→ Task brief:
Your response should be the complete data, transcribed exactly.

→ Dataset excerpts:
[Start of Attachment]

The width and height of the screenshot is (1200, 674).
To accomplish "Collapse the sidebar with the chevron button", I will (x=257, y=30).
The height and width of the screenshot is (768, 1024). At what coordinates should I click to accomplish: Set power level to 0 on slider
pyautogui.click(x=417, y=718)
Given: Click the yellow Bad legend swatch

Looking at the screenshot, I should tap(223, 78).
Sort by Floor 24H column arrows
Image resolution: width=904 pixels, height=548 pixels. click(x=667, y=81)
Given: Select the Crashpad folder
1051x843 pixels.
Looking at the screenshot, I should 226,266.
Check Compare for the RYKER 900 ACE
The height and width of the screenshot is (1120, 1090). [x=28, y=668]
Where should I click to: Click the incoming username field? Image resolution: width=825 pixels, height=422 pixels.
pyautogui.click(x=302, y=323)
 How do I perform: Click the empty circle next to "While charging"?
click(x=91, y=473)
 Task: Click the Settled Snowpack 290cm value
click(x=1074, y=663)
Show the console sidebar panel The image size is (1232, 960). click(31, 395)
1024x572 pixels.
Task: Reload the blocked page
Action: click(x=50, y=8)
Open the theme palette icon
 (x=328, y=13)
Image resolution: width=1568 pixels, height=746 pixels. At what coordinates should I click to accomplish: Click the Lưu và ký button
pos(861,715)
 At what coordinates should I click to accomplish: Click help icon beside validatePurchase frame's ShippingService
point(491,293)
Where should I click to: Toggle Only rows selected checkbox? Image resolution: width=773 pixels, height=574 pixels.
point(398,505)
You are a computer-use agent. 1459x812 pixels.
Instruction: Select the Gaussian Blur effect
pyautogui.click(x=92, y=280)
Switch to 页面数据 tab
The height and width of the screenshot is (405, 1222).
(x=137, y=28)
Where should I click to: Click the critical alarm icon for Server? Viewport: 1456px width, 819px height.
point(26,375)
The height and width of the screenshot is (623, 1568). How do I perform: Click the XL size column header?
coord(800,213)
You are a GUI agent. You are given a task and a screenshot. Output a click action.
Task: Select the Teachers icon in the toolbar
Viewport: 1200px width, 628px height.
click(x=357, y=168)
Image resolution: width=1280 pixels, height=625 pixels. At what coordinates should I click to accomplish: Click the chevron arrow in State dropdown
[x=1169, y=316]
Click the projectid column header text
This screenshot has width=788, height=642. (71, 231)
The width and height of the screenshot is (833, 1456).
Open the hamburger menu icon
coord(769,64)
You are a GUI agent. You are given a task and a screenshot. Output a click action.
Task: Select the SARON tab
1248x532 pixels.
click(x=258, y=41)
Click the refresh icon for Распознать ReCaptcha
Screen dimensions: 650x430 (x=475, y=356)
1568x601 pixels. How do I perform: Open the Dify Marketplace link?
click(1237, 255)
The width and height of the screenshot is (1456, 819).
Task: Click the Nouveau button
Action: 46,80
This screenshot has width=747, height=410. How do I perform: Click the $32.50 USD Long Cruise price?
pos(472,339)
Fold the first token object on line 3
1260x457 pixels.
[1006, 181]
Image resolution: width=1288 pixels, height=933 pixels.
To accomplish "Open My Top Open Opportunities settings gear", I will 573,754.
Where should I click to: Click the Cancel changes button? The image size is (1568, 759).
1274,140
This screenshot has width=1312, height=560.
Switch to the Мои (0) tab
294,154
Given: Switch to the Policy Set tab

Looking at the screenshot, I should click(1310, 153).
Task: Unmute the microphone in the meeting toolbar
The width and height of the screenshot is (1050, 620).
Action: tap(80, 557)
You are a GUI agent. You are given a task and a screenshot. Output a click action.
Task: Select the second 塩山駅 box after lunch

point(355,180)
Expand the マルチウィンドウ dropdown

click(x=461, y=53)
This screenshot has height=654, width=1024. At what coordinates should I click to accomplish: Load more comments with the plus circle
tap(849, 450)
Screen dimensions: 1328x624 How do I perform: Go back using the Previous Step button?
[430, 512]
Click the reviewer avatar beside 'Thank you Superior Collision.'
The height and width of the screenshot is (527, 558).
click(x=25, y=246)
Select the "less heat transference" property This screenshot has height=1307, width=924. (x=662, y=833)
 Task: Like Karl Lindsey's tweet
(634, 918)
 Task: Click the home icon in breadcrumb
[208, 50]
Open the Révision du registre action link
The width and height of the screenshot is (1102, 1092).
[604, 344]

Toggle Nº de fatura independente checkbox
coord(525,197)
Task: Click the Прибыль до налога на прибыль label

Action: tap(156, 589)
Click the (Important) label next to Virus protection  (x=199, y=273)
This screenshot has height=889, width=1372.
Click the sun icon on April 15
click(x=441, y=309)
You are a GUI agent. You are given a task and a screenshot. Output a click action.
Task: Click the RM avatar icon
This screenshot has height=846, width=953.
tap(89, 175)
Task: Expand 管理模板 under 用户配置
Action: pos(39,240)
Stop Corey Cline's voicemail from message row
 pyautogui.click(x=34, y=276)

[End of Attachment]

→ Response to this exercise:
The width and height of the screenshot is (1200, 674).
To accomplish "Collapse the sidebar with the chevron button", I will (x=257, y=30).
The height and width of the screenshot is (768, 1024). At what coordinates should I click to accomplish: Set power level to 0 on slider
pyautogui.click(x=417, y=718)
Given: Click the yellow Bad legend swatch

Looking at the screenshot, I should tap(223, 78).
Sort by Floor 24H column arrows
Image resolution: width=904 pixels, height=548 pixels. click(x=667, y=81)
Given: Select the Crashpad folder
1051x843 pixels.
Looking at the screenshot, I should 226,266.
Check Compare for the RYKER 900 ACE
The height and width of the screenshot is (1120, 1090). [x=28, y=668]
Where should I click to: Click the incoming username field? Image resolution: width=825 pixels, height=422 pixels.
pyautogui.click(x=302, y=323)
 How do I perform: Click the empty circle next to "While charging"?
click(x=91, y=473)
 Task: Click the Settled Snowpack 290cm value
click(x=1074, y=663)
Show the console sidebar panel The image size is (1232, 960). click(31, 395)
1024x572 pixels.
Task: Reload the blocked page
Action: click(x=50, y=8)
Open the theme palette icon
 (x=328, y=13)
Image resolution: width=1568 pixels, height=746 pixels. At what coordinates should I click to accomplish: Click the Lưu và ký button
pos(861,715)
 At what coordinates should I click to accomplish: Click help icon beside validatePurchase frame's ShippingService
point(491,293)
Where should I click to: Toggle Only rows selected checkbox? Image resolution: width=773 pixels, height=574 pixels.
point(398,505)
You are a computer-use agent. 1459x812 pixels.
Instruction: Select the Gaussian Blur effect
pyautogui.click(x=92, y=280)
Switch to 页面数据 tab
The height and width of the screenshot is (405, 1222).
(x=137, y=28)
Where should I click to: Click the critical alarm icon for Server? Viewport: 1456px width, 819px height.
point(26,375)
The height and width of the screenshot is (623, 1568). How do I perform: Click the XL size column header?
coord(800,213)
You are a GUI agent. You are given a task and a screenshot. Output a click action.
Task: Select the Teachers icon in the toolbar
Viewport: 1200px width, 628px height.
click(x=357, y=168)
Image resolution: width=1280 pixels, height=625 pixels. At what coordinates should I click to accomplish: Click the chevron arrow in State dropdown
[x=1169, y=316]
Click the projectid column header text
This screenshot has width=788, height=642. (71, 231)
The width and height of the screenshot is (833, 1456).
Open the hamburger menu icon
coord(769,64)
You are a GUI agent. You are given a task and a screenshot. Output a click action.
Task: Select the SARON tab
1248x532 pixels.
click(x=258, y=41)
Click the refresh icon for Распознать ReCaptcha
Screen dimensions: 650x430 (x=475, y=356)
1568x601 pixels. How do I perform: Open the Dify Marketplace link?
click(1237, 255)
The width and height of the screenshot is (1456, 819).
Task: Click the Nouveau button
Action: 46,80
This screenshot has width=747, height=410. How do I perform: Click the $32.50 USD Long Cruise price?
pos(472,339)
Fold the first token object on line 3
1260x457 pixels.
[1006, 181]
Image resolution: width=1288 pixels, height=933 pixels.
To accomplish "Open My Top Open Opportunities settings gear", I will 573,754.
Where should I click to: Click the Cancel changes button? The image size is (1568, 759).
1274,140
This screenshot has width=1312, height=560.
Switch to the Мои (0) tab
294,154
Given: Switch to the Policy Set tab

Looking at the screenshot, I should click(1310, 153).
Task: Unmute the microphone in the meeting toolbar
The width and height of the screenshot is (1050, 620).
Action: tap(80, 557)
You are a GUI agent. You are given a task and a screenshot. Output a click action.
Task: Select the second 塩山駅 box after lunch

point(355,180)
Expand the マルチウィンドウ dropdown

click(x=461, y=53)
This screenshot has height=654, width=1024. At what coordinates should I click to accomplish: Load more comments with the plus circle
tap(849, 450)
Screen dimensions: 1328x624 How do I perform: Go back using the Previous Step button?
[430, 512]
Click the reviewer avatar beside 'Thank you Superior Collision.'
The height and width of the screenshot is (527, 558).
click(x=25, y=246)
Select the "less heat transference" property This screenshot has height=1307, width=924. (x=662, y=833)
 Task: Like Karl Lindsey's tweet
(634, 918)
 Task: Click the home icon in breadcrumb
[208, 50]
Open the Révision du registre action link
The width and height of the screenshot is (1102, 1092).
[604, 344]

Toggle Nº de fatura independente checkbox
coord(525,197)
Task: Click the Прибыль до налога на прибыль label

Action: tap(156, 589)
Click the (Important) label next to Virus protection  (x=199, y=273)
This screenshot has height=889, width=1372.
Click the sun icon on April 15
click(x=441, y=309)
You are a GUI agent. You are given a task and a screenshot. Output a click action.
Task: Click the RM avatar icon
This screenshot has height=846, width=953.
tap(89, 175)
Task: Expand 管理模板 under 用户配置
Action: pos(39,240)
Stop Corey Cline's voicemail from message row
 pyautogui.click(x=34, y=276)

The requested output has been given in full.